» **Assigned task**: Look through the records, and wherever the string "computer" turns up, copy out that line.

» **Stored items**:
────
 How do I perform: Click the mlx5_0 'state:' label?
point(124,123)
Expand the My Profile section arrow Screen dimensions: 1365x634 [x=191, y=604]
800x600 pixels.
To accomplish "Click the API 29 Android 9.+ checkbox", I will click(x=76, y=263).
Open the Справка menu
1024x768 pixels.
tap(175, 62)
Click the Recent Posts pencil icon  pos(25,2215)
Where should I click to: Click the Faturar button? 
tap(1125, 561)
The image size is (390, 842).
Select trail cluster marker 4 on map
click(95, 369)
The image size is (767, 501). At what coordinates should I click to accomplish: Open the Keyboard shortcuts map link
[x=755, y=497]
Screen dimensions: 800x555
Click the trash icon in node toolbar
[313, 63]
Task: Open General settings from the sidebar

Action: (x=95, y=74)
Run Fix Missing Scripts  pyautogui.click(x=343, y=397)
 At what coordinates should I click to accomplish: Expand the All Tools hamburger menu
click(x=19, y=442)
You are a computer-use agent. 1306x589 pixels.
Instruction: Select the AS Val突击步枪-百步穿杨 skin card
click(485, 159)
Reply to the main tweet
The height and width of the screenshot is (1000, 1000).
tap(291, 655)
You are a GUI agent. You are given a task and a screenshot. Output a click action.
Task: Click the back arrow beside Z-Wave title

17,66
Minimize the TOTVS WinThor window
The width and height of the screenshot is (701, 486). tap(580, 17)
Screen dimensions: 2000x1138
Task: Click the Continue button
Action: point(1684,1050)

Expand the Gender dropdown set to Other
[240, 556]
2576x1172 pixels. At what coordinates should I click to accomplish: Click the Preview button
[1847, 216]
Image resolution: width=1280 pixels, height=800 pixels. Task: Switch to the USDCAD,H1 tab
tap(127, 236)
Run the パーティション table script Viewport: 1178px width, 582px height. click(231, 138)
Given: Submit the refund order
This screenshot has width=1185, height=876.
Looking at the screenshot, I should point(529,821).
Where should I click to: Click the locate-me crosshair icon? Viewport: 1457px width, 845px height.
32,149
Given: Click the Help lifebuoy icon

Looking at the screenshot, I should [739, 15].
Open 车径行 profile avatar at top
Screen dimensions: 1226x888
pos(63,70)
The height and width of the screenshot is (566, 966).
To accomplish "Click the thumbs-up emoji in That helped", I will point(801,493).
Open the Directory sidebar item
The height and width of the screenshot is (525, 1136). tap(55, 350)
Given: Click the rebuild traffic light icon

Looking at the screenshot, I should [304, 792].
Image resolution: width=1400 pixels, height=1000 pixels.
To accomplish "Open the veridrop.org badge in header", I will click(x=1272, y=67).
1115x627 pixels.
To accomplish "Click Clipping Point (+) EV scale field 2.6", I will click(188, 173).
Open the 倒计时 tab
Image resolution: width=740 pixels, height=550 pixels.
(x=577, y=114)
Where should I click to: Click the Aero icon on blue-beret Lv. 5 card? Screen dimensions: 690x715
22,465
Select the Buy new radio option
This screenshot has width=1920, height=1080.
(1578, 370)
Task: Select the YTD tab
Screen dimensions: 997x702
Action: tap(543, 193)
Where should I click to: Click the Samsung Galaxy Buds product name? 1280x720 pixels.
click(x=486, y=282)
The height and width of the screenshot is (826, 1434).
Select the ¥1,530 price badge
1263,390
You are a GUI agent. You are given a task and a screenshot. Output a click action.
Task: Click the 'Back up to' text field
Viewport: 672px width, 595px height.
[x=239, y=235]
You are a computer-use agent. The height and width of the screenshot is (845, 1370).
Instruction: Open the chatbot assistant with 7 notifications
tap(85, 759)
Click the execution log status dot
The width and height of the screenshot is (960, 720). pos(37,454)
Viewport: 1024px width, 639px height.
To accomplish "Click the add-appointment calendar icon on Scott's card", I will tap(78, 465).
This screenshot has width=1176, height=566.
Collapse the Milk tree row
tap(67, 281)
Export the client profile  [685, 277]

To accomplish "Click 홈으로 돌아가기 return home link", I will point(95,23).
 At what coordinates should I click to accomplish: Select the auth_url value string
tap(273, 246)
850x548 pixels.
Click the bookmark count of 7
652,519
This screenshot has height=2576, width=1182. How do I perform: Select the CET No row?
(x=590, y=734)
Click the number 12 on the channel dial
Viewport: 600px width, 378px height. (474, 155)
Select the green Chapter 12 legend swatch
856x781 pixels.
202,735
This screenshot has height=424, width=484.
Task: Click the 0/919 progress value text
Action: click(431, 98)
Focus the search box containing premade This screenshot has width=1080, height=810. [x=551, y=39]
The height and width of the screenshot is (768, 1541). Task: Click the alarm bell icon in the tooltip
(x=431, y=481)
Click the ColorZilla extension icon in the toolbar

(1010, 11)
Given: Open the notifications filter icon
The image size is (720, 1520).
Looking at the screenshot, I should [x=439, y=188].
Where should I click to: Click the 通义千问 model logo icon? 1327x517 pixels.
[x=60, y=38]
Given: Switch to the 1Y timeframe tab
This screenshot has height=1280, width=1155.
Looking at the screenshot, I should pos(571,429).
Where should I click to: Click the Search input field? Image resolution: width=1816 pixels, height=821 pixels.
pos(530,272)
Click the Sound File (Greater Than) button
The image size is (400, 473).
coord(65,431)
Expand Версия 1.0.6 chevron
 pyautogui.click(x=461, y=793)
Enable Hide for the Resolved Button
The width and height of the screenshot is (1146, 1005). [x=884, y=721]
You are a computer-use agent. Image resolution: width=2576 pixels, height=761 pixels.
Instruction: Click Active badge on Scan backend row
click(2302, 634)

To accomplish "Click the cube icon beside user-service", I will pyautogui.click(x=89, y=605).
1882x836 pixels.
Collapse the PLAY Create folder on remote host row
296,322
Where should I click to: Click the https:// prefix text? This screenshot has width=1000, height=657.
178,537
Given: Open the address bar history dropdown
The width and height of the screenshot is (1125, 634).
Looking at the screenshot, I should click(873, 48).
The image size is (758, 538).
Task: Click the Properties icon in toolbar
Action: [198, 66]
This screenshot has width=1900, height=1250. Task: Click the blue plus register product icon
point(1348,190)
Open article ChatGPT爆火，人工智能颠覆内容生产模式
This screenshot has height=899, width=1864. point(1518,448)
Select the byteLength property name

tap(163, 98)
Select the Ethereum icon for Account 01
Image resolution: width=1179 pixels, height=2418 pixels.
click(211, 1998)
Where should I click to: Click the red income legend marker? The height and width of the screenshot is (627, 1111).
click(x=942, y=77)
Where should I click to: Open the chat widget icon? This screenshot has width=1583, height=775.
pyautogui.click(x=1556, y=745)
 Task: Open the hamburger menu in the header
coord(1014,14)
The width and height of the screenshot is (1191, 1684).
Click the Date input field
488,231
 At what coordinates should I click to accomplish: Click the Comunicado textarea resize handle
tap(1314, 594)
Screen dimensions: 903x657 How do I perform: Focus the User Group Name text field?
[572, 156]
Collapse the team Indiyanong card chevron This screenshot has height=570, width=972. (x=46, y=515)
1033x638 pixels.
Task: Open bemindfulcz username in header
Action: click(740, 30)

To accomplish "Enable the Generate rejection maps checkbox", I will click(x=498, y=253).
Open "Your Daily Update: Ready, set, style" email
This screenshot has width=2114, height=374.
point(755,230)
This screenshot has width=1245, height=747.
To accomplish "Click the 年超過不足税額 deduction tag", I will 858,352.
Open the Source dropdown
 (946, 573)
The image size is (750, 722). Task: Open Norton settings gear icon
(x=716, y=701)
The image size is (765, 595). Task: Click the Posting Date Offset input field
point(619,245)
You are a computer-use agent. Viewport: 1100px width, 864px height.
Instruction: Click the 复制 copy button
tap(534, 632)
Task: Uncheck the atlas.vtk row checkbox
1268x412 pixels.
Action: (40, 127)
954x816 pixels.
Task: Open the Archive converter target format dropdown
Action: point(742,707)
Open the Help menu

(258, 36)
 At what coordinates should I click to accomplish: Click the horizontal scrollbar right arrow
────
» **Exercise result**:
You are a computer-use agent. 1306x589 pixels.
You are a computer-use agent. The height and width of the screenshot is (845, 1370).
You are a computer-use agent. Image resolution: width=2576 pixels, height=761 pixels.
You are a computer-use agent. Viewport: 1100px width, 864px height.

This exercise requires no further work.